Life is becoming a Hollywood musical — and I mean that in a good way

I awoke in the night with a song stuck in my head and a post ready for the writing.  Then reality intruded.  Let me explain….

The song was “It’s a grand night for singing,” from State Fair, a very popular 1945 musical with songs from Rogers and Hammerstein.  Aside from the fact that I find the song charming (as I do most songs in old musicals), I’ve also liked the idea that all the people attending a busy state fair simultaneously burst into song to express their happiness:

I was going to go on about the fact that movies aren’t mirrors of a society as actually is, but that they often reflect a what a society wishes it was.  In the old days, people who wouldn’t be caught dead singing in public nevertheless liked the idea that people would express joy quite publicly through song.

The next stop in my planned post would have been to point out that today’s movies, to the extent they mirror a society’s collective self-image or desires, reveal how far our societal goals — what we want to be, not necessarily what we are — have fallen.

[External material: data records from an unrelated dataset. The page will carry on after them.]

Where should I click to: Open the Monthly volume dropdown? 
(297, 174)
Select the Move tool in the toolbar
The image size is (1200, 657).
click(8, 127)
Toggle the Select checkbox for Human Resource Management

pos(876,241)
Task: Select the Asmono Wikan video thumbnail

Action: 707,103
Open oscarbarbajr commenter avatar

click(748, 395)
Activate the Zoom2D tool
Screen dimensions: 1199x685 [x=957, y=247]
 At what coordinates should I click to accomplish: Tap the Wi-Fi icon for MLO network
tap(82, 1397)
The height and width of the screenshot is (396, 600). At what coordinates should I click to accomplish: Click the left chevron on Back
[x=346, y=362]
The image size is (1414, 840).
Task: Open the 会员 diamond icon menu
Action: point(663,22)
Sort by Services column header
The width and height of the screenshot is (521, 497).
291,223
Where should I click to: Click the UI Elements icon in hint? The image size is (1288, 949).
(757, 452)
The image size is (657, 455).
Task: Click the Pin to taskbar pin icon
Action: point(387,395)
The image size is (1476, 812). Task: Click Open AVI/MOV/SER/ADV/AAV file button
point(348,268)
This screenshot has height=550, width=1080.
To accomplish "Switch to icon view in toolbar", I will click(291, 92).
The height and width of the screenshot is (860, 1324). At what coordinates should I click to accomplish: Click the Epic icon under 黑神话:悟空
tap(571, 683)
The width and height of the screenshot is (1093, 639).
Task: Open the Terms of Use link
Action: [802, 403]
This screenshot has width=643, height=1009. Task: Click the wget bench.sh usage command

Movies today are frantic, cynical, crude, hyper-sexual, etc. I was going to wrap up with a rousing “Is this what we have become?  Is this all that we, as a society, dream of for ourselves?”

All of which is true. But I suddenly realized that I was wrong about one very fundamental thing: We have finally achieved the Hollywood vision of 1945.

You see, thanks to the flash mob phenomenon, just as Hollywood once imagined in movies, people all over the world are expressing joy in public by bursting into song. What Americans dreamed of in 1945, the whole world is doing in 2013. That’s a hopeful sign, isn’t it? In at least one innocent, joyful way, we are becoming the best side of ourselves, as we envisioned ourselves long ago.